以前弊社にリフォームをご依頼をして下さった、信頼する知り合いのT様のご紹介で、ご連絡をくださったそうです

こうしてお客様とのご縁が繋がり、広がっていくことが、とても嬉しく思います

では、さっそく点検させていただきます!
こちらが、その外壁の隙間です。正面からの写真ですので見づらいですが、実は横から見れば、心配になるほど反り返っています。
この外壁は「窯業系(ようぎょうけい)サイディング」と呼ばれるものです。
まず「サイディング」とは、建物の外壁に使われる仕上げ用の板材のこと。
その中で窯業系と呼ばれるサイディングは、セメントと繊維質で構成されています。
窯業系サイディングは、雨水を吸う、乾燥する、日光に照らされる、寒波に晒される、を繰り返すと、劣化してだんだんと反ってきます。
更に、目地(めじ)を埋めているコーキングの寿命は10年ほどですので、コーキングが劣化して痩せ細ったことにより、よけいに隙間があいたように見えるのです。
壁の継ぎ目は複数カ所あり、こちらは別の方角の継ぎ目です。
やはりサイディングが反り、コーキングが劣化しているのが分かります。
以前、コーキングの手直しをした跡がありますが、それからまた10年ほど経ったのでしょう。

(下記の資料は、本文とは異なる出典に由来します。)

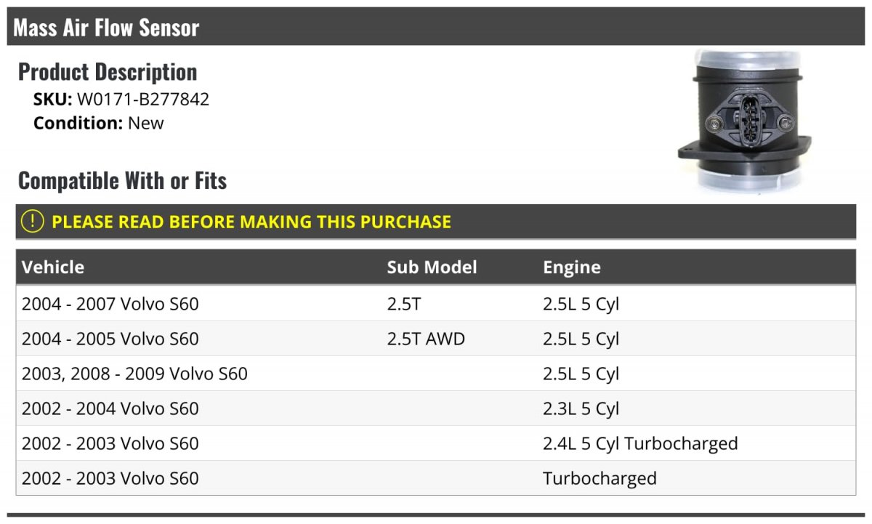Click the Engine column header

point(572,267)
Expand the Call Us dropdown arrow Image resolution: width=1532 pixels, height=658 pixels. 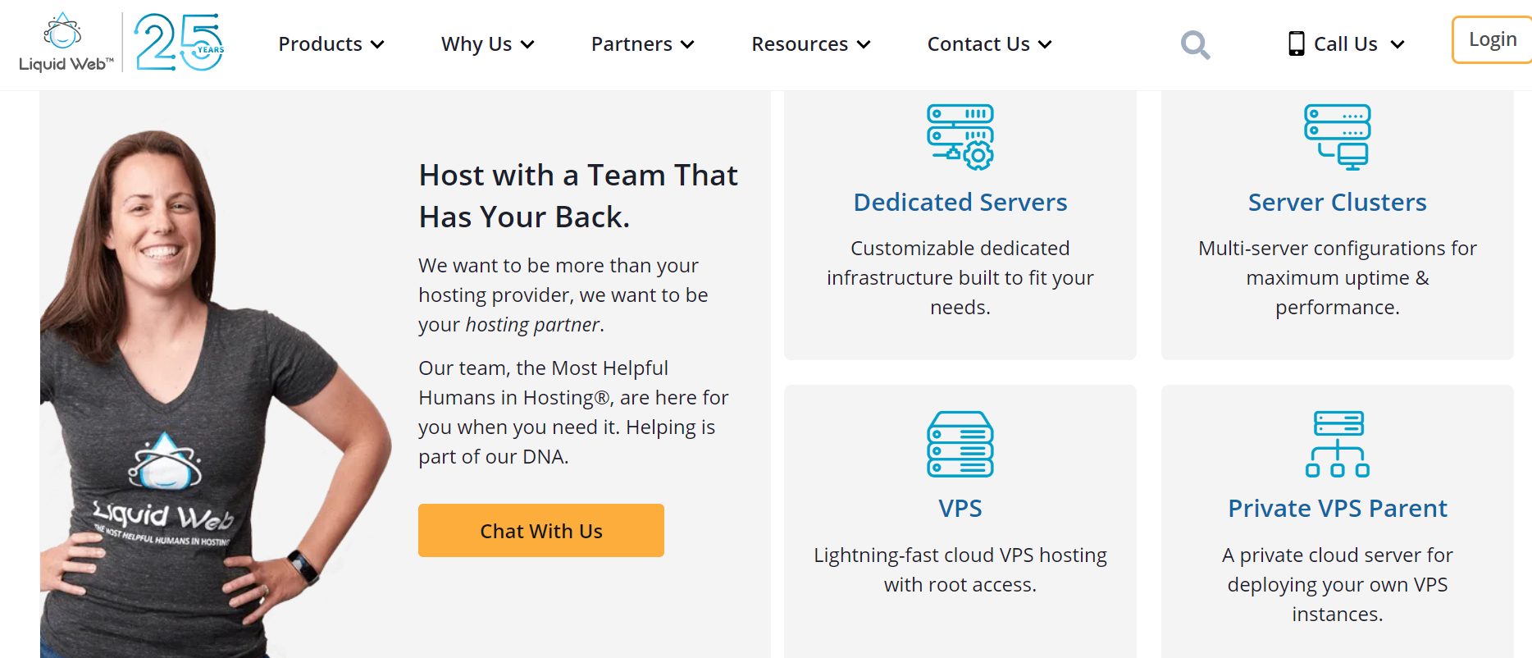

コーキングが劣化すると、剥がれ、隙間があき、そこから雨水が染みこみます。
そのまま放っておき、更に下に貼られている浸透シートが破れてしまうと雨漏りの原因になったり、外壁の木製下地が腐ったりします。
次は屋根に上らせて頂きました。
汚れや、黄色いコケが見られます。
N様邸では、スレートと呼ばれる屋根材を使用されていました。
スレート屋根は、「コロニアル屋根」や「カラーベスト」という呼ばれ方をすることもあります。
日本瓦よりもモダンな外観で、色や形の種類も豊富と、30年ほど前に人気を集めていました。

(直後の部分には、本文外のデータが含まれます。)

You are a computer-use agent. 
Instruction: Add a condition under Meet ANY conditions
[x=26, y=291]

凍害に弱いという弱点があるので、北海道など寒い地方ではあまり使用されていませんが、弊社が拠点を置く名張市ではよく見られます。
スレート屋根材の塗装が、所々めくれているのが分かりますね。
スレート屋根は主成分がセメントであり、セメント自体には防水性がないので、表面の塗装が取れてしまうと雨水が染みこんでしまいます。
スレート屋根材に雨水が染みこんだまま放置すると、水はけが悪くなり、コケが生え、雨漏りの原因になります。
そのため、築10年頃には塗り替えをされることをお勧めしてしまいます。
こちらは棟(むね)と言って、屋根の頂上に位置する水平な部位です。
棟の、屋根の面と面の隙間をカバーする部材のことを棟板金(むねばんきん)と言い、耐用年数は15年ほどです。
しかし板金自体よりも、クギや下地が先に傷んでしまうことが多く、N様邸でも、クギがゆるんで飛び出してしまっています。
棟は最も強く風が当たる部位ですので、クギがゆるんでいては、台風などの強風により飛ばされてしまう危険性があります。
お客様とご相談させていただいた結果、屋根と外壁の塗り替え、外壁のコーキング、そしてポスト、雨戸、波板の交換を行うこととなりました。
次回より、工事の様子をお伝えいたします!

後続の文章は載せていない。